Tal vez su más célebre investigación novelada sea la de Crónica de una muerte anunciada. El libro cuenta la historia del asesinato de Santiago Nasar, acusado de ‘corromper’ a una joven que tuvo que volver a su casa al día siguiente de su matrimonio porque en la noche de bodas, su marido había descubierto que no era virgen. Pero la historia estaba atravesada por un eje que le daba otra dimensión a ese drama tan conocido: los asesinos, los hermanos de la muchacha, intentaron por todos los medios que la gente los detuviera.

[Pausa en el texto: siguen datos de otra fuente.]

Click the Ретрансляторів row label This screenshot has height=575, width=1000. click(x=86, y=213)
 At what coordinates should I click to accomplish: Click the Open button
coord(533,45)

Fue Cayetano Gentile, un amigo de García Márquez, el Santiago Nasar de la vida real. La historia, ocurrida en la década de los cincuenta, tuvo que esperar treinta años para ser contada, porque la madre del escritor, Luisa Santiaga Márquez, se opuso tajantemente a que su hijo contara esa historia. El día que murió la madre de Gentile, décadas después, ya no hubo razón para impedir que la historia se escribiera. Pero sí hubo una condición: «Solo una cosa te suplico como madre: Trátalo como si Cayetano fuera hijo mío».

Cuando se publicó, Luisa Santiaga no lo quiso leer, porque «algo que salió tan mal en la vida no puede salir bien en un libro».

***

El boom latinoamericano fue eso, algo que tomó a todos por sorpresa. Décadas después, los escritores que ha ido produciendo el continente han tomado otros caminos, lo que incluye la aparición de McOndo, un manifiesto parricida liderado por el chileno Alberto Fuguet. Sin embargo, volver a las letras de García Márquez, los detalles que forjaron su escritura y la trayectoria, siempre será necesario como un recordatorio de que la literatura solo puede existir cuando abraza su relación con la vida.